4 Steps to Stop Fighting Fires: Step 1 Stabilize The Patient

by becki on June 13, 2009

So far, we’ve discussed the goals of this project and provided an introduction to the 4 steps outlined in the Visible Ops Handbook. The main goal is to migrate from constantly responding to crisis situations and move toward driving your organization. Throughout this series I will share examples from my own situation, and hope to spark some thoughts on how you can improve your own processes.

Step 1 Goal: Stabilize the Patient

Today we’re going to focus on Step 1, “Stabilize the Patient and Modify First Response”.  This is where you analyze the cause of your unplanned work. Unplanned work is the most expensive activity in your organization. It does not generate revenue, it does not improve efficiencies or reduce cost, and it takes time away from planned activities that do help your bottom line. At this point your goal should be to reduce unplanned work to 25% or less, while keeping in mind that high performing organizations spend 5% or less of their time on unplanned work. Baby steps my friend.
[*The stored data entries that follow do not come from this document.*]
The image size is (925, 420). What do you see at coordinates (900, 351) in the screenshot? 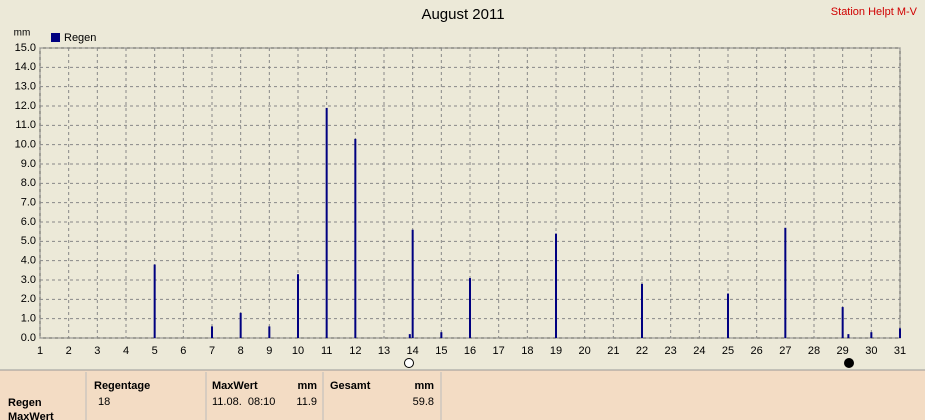
I see `x-tick-label: 31` at bounding box center [900, 351].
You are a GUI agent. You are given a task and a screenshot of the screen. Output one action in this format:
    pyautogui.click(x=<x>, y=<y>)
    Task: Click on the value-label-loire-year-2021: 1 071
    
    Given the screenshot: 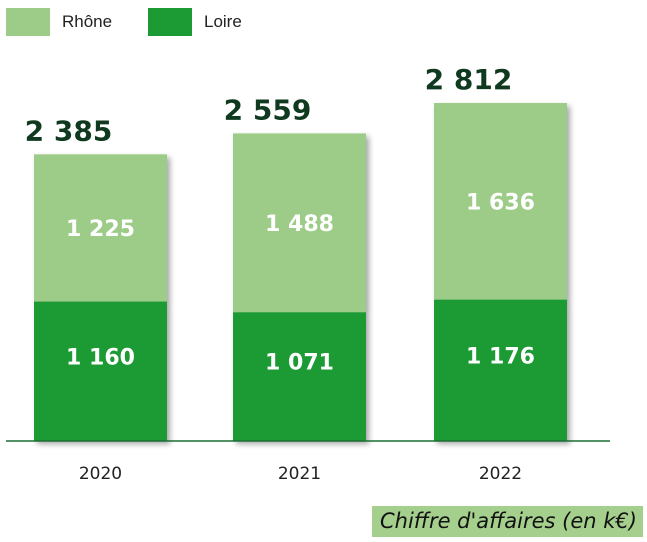 What is the action you would take?
    pyautogui.click(x=300, y=364)
    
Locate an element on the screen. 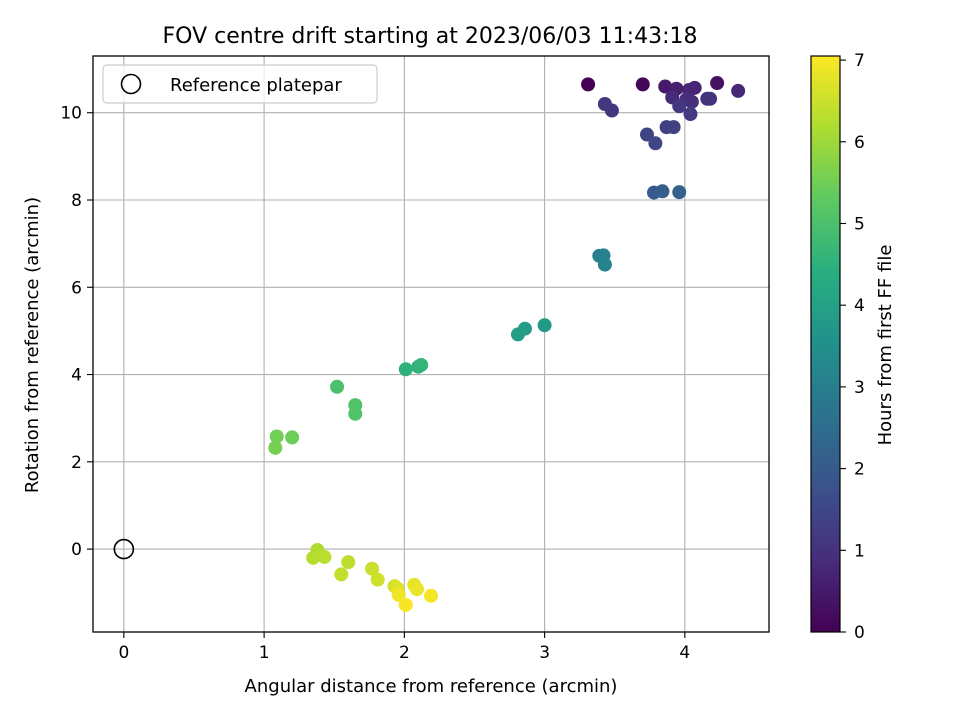 The image size is (960, 720). y-tick-label: 6 is located at coordinates (76, 288).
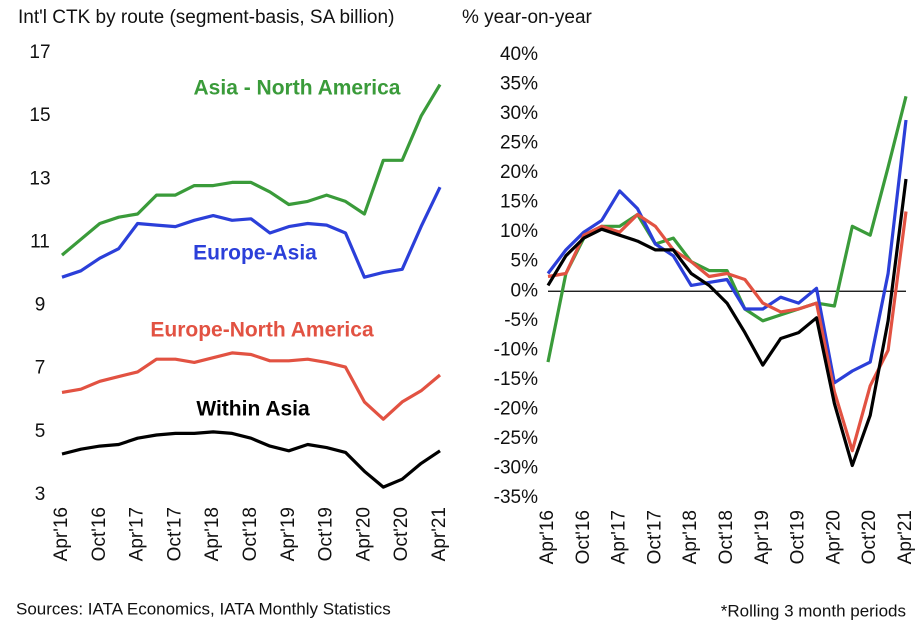  What do you see at coordinates (519, 114) in the screenshot?
I see `y-tick-label: 30%` at bounding box center [519, 114].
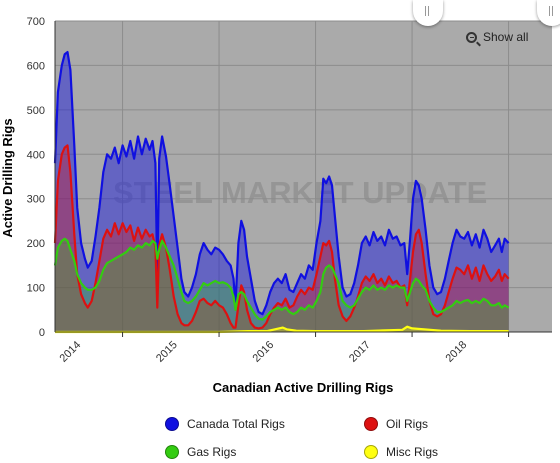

“What is the precise definition of unplanned work? It is any activity in the IT organization that cannot be mapped to an authorized project, procedure or change request. Any service interruption, failed change, emergency change, or patch or security incident creates unplanned work. ” (Gene Kim, Tripwire http://www.tripwire.com/resources/management-perspectives/article.cfm?aid=4)

Where to Begin

In this step we stop shooting ourselves in the foot. “If 80% of our injuries are self-inflicted, that means we are causing 80% of unplanned work” (Visible Ops Handbook p. 27). Think about that for a minute. 4 days out of 5 your organization is fire fighting. That’s crazy. I’ve been there, and it is no fun spending the day with a phone in each ear and a line of people at your door.

If you don’t know how much time you are spending on unplanned work or the root cause of your service interruptions, your first task is to begin measuring these. Here is how I did this:

  • Created an activity sheet using Excel. Everyone mapped their time to a project or planned support activity. Everything else was mapped to unplanned work. Activity sheets were turned in weekly and analyzed monthly.
  • Service interruptions require a root cause analysis report. Root causes are tracked on a spreadsheet and reviewed monthly.

Once you have data, you can evaluate how to improve your processes. What you are likely to learn is that you have some systems that break every time you touch them. Visible Ops refers to these as “fragile artifacts.” Changing these systems is highly risky, so you must control and audit changes on these systems.

Change Management

No one that I know enjoys change management. Just hearing those words causes eyes to roll and people to grumble. How on Earth do you introduce change management policies and processes without a huge fight? Here’s how I did it:

  • Bought a copy of the Visible Ops Handbook for each member of the department and reviewed it as a group
  • Reviewed outage data, especially root cause
  • Created an emotional connection by discussing the pain of working on service interruptions caused by a failure to follow policy and / or procedure
  • Discussed how we could improve our change management policy and procedures
  • Broke out into focus groups & those groups presented recommendations to the whole department
  • The department refined the proposed recommendations until we ended up with final policies and procedures
  • Policies and procedures are modified as new lessons are learned

Everyone was involved in the entire process and had a hand in creating our change management policy. This is what worked for me and my department, your experience may differ, but it has worked beyond my wildest expectations.

Next Steps

  • Audit the changes (you’ll want to automate this)
  • Enforce the policies
  • Continually work on changing the culture by reinforcing the relationship between changes and service interruptions.
  • Reinforce the effect service interruptions have on customers (internal and external), coworkers, the department, and performance metrics
  • Review the metrics with your people
  • Celebrate successes

Is This Difficult

This is not difficult from a skill point of view, but it does require consistency and patience. Find something to keep you motivated over the long haul. In my case the metrics kept me motivated. I can tell you that you will see immediate improvement, but you are not likely to get to your end goal in a year. It takes time to change a culture, and you cannot move from an average performing organization to a high performing one without changing the culture.

Do you think this information will help you “stabilize your patient” and get a handle on your operation? Do you believe you can get off that treadmill and go home at night and spend time with your family? Have you done something similar in your organization that you’d like to share?